Tea made from white mulberries and local honey, along with snacks that included mulberries, were also available to some three-dozen people who turned out for the formal unveiling of the sculptures created by Whitehall artist Serena Kovalosky thanks to a Rural & Traditional Arts Fellowship grant she received earlier this year.
“The White Mulberry Project: A Silk Road Runs Through It” also included tours of the eco-garden Kovalosky created after allowing a portion of her Davis Street yard to “rewild” – a process that served as the initial inspiration for her artwork.
The presence of white mulberry trees on her property was “one of the most surprising discoveries” of her rewilding effort, Kovalosky told her audience. The trees are not native to the United States and Kovalosky said she wondered how they had ended up in a Whitehall yard.
Research told her that white mulberry trees had been brought to Whitehall in the 19th century by entrepreneurs who hoped to make Whitehall one of the centers of silk production in North America.
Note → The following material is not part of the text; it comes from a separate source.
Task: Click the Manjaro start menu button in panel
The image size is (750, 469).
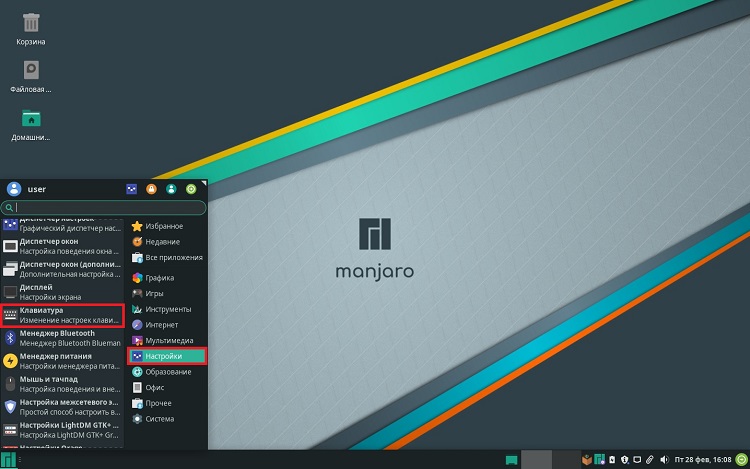Action: 9,460
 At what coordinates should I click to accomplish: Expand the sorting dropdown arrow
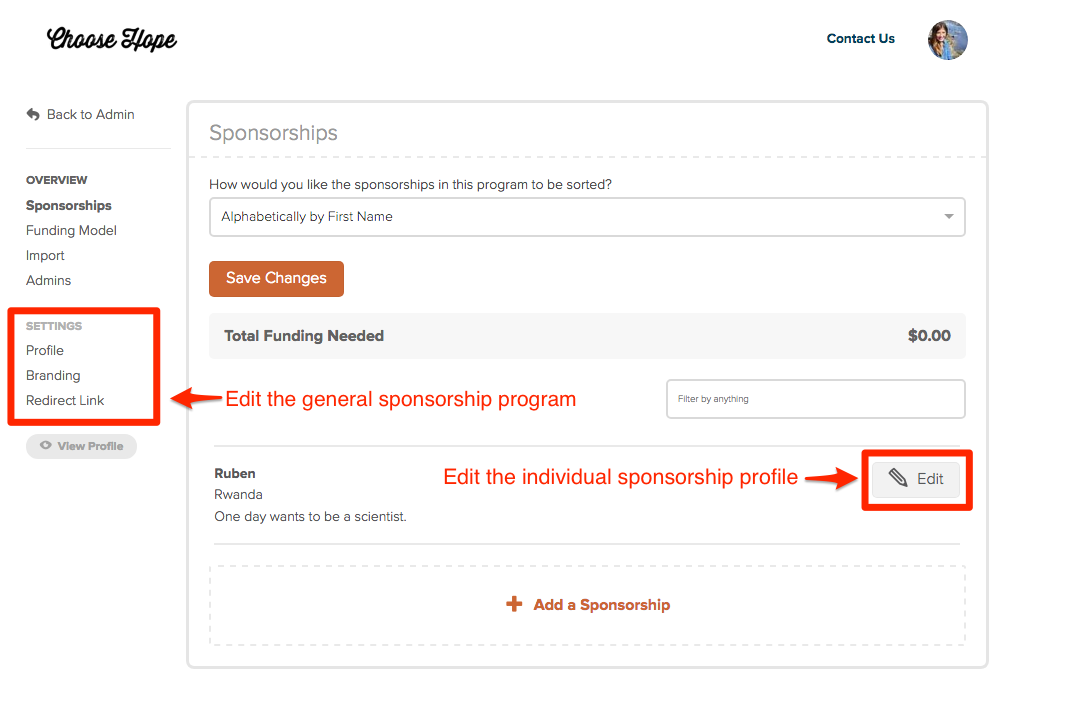coord(949,217)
The idea, she said, was for men to work in the mills that turned silk thread into cloth while their wives and children raised the silkworms that spun their cocoons out of silk thread.
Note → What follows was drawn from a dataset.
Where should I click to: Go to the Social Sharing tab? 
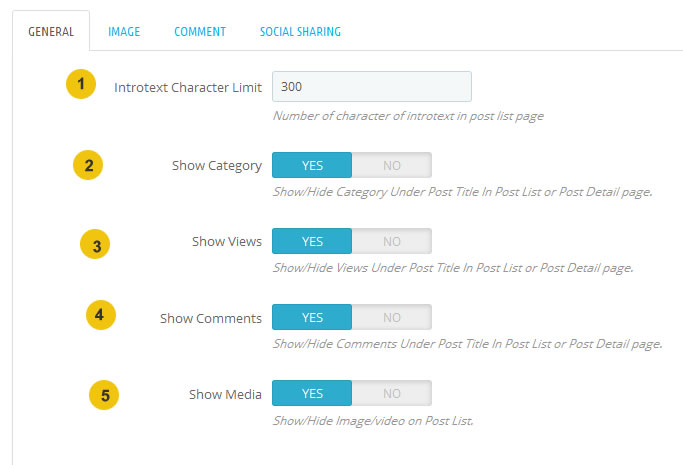pos(300,32)
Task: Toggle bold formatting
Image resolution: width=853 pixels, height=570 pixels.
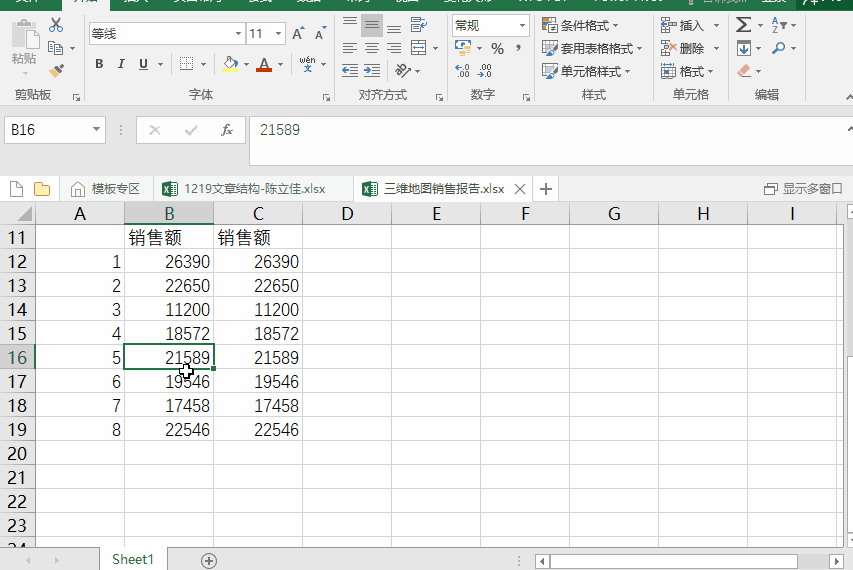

Each cocoon can produce 3,000 feet of silk thread, she noted.
The local businessmen who sponsored both the mill and the silkworm project hoped to achieve “a huge economic boon … from this parallel entrepreneurial thing,” Kovalosky said.
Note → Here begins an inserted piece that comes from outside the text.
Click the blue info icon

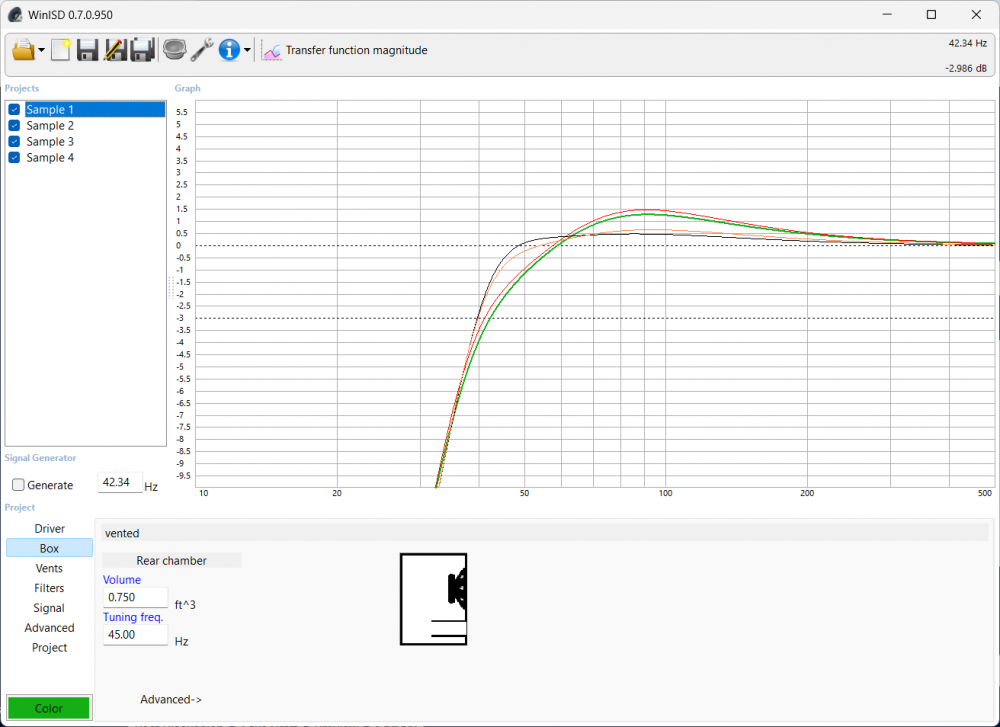coord(229,50)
However, raising the worms proved far more difficult than anticipated, so that aspect of the effort soon died out, she said. However, the mill itself helped create “a new economic peak” for Whitehall, providing jobs not only for area residents but for the influx of immigrants attracted to the community, she said.
“Whitehall really got a boon from it,” she said.
Discovering the history of her community was almost as exciting as the transformation taking place in her yard, Kovalosky said.
“The history was just as impressive as the plants I was finding,” Kovalosky said.
The mill – and Whitehall – prospered into the early 20th century, when competition from synthetic materials became “the final nail in the coffin of an industrial era,” Kovalosky said. The mill stood – often vacant – until the 1960s, when it was destroyed by fire, she added.
In addition to offering a glimpse into Whitehall’s history, the art project was intended to honor the little moths that helped spark the community’s economic boom, Kovalosky said. In order to harvest the silk, the cocoon had to be boiled to loosen the threads – a process that had to take place before the moths hatched, so that each thread harvest resulted in the deaths of the vast majority of the worms before the metamorphosis from worm to moth could be completed, she said.
The story of the silkworm is reflective of the story of humans – a short life span that can still have a huge impact on the world around them, Mary Holland of Sandgate, Vermont, one of those who attended the unveiling, observed during Kovalosky’s presentation.
Kovalosky also pointed out that her project was something of a community effort, as friends and neighbors helped her in many ways, from locating mulberry trees from which she could forage to tending to her yard as she worked on her art.
“It’s kind of like a stone soup – everybody puts in a little bit,” she said.